Team digitally reunifies Greenlandic heritage a century later


LAWRENCE – Objects made by Greenland Inuit people and collected by the so-called “Dashing Kansan,” naturalist and adventurer Lewis Lindsay Dyche, in the 1890s will return to their place of origin – or at least three-dimensional copies of them will – as the result of a visit last week by Greenlandic researchers to the Spencer Museum of Art.

Two graduate students from the University of Greenland, Aka Bendtsen and Randi Sørensen Johansen, accompanied by curator and archaeologist Hans Harmsen of the Greenland National Museum and Archives, arrived April 14 and spent a week making 3D digital images of a group of objects, including dolls dressed in authentic and highly detailed miniature Inuit clothing, points from harpoons and lances, and a knife with a stone blade known as an ulu.

The national museum has only a single stone-bladed ulu, Bendtsen said.

“I almost cried to see these objects,” Bendtsen said. “To me, they are rare.
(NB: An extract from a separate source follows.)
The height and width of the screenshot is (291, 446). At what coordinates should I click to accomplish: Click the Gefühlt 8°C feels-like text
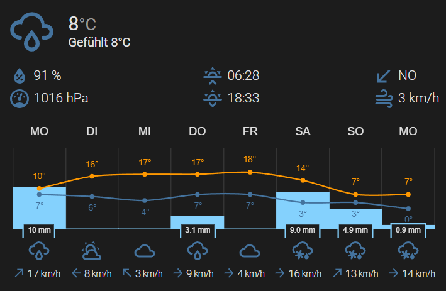point(99,43)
Before, I had not seen any arrows, real ones, in one piece like this.”

Harmsen explained that the two students began a project to digitally reunify Greenlandic objects held in museums around the world in 2016. Other than the Smithsonian, the Spencer Museum is the only North American institution with which they have collaborated.

Harmsen said the first goal of the project – called Ersersaaneq, meaning “creating knowledge through images” in Greenlandic – was to create 3D images of objects from the famous collection of 19th-century Danish explorer Gustav Holm. Holm visited the east coast of Greenland at about the same time that Dyche traveled to the west coast. Holm’s collection was split among museums in Denmark, Greenland and the Smithsonian Institution.

“They originally wanted to do this because the collection was split among various institutions, and they wanted to digitally reunite them in a context that was unavailable before – in three dimensions,” Harmsen said.

Bendtsen and Sørensen Johansen have taught themselves to make detailed 3D images using some fairly basic photographic techniques and software that knits the images together into what look like 3D copies of the originals. They’ve obtained grant funding to support the work, which also has the backing of Greenland’s government through its national museum.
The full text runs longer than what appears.